De onde vinha este espanto? A nossa conversa começara uns dias antes, quando a Teresa  perdeu um dente devido a uma cárie  enorme que lhe tinha fraturado o dente.  Durante uma conversa ela tinha argumentado que  esta situação se devia ao facto dos seus dentes serem fracos e que mais cedo ou mais tarde algo assim iria acontecer.
A conversa decorreu  animada, a maioria das pessoas concordava com ela, contando as histórias mais bizarras sobre as razões pelas quais os nossos dentes se estragam. Quando a discussão estava no seu auge, e já farto de tanta desgraça dentária, resolvi intervir argumentando que eles estavam errados e que o conceito de dentes fracos não é verdadeiro. Apesar de ser a única pessoa relacionada com a área da saúde oral no grupo, não foi fácil que me ouvissem e mesmo assim, acho que alguns ainda foram para casa a pensar que eu lhes estava a contar uma história…

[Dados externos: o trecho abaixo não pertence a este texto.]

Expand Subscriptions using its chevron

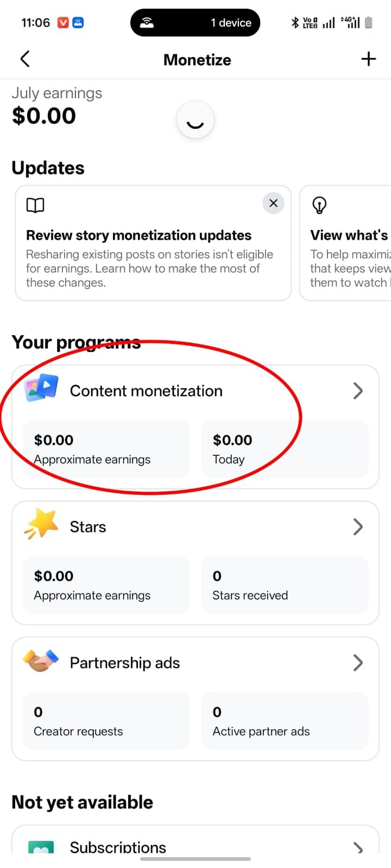click(x=358, y=847)
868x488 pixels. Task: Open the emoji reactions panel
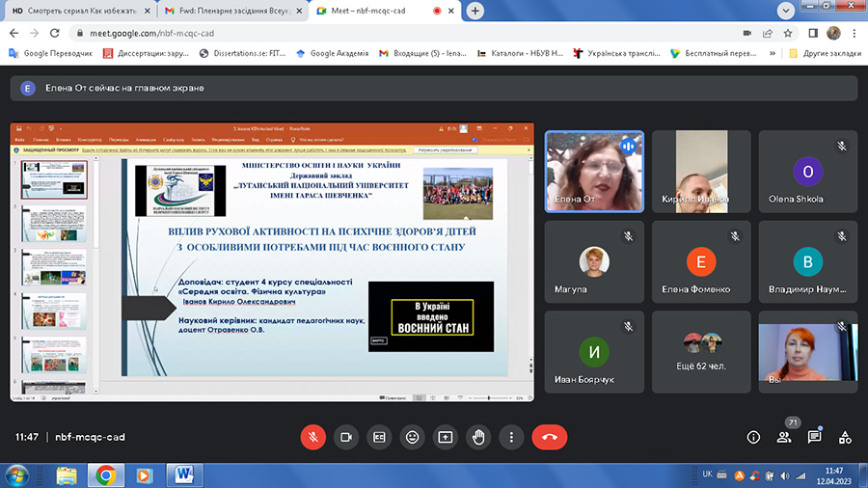tap(412, 437)
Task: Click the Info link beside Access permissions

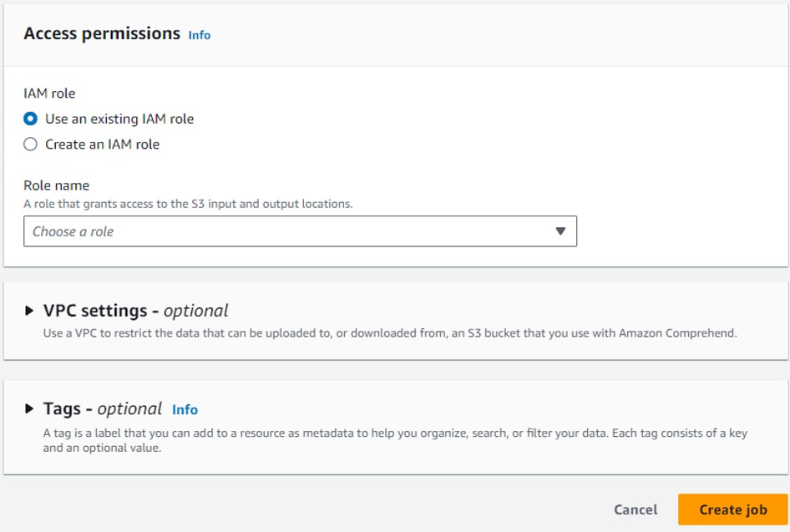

Na realidade as crenças de saúde são muito difíceis de alterar. Hoje em dia ainda se  defende, apesar de já se ter provado o contrario, que a gravidez prejudica os dentes; que o nascimento dos dentes provoca febre; que há dentes fracos e tantas outras histórias nas quais se acredita serem verdades imutáveis.
Será que há uma verdade? Será que as crenças são realmente inalteráveis apesar dos conhecimentos atuais e da informação  disponível não conseguimos mudar as formas de acreditar em saúde oral?
Este espaço não pretende que fiquem de boca aberta por não acreditarem no conteúdo que aqui produzimos, mas deixem-me partilhar alguns factos para vos ajudar a olharem para a boca com outros olhos:
As principais doenças orais são facilmente preveníveis. Elas só acontecem (a cárie e as doenças da gengiva) porque  nós falhamos as medidas preventivas.
Não existem, salvo raríssimas exceções, mau dentes. Existem sim maus ambientes à voltados dentes e esses, é um dever  nosso controlá-los.
A grande maioria, mas grande mesmo, do mau hálito tem origem na boca. Na maior parte das vez ele é  uma consequência de inflamações gengivais ou zonas de “placa bacteriana”  imaculada, ou seja, raramente controlada.
A gravidez não está associada com o aumento do risco à cárie.  É um facto que durante a gravidez os problemas gengivais podem aumentar e nessa área existe uma relação direta. No entanto, em relação aos dentes, o mesmo já não se verifica.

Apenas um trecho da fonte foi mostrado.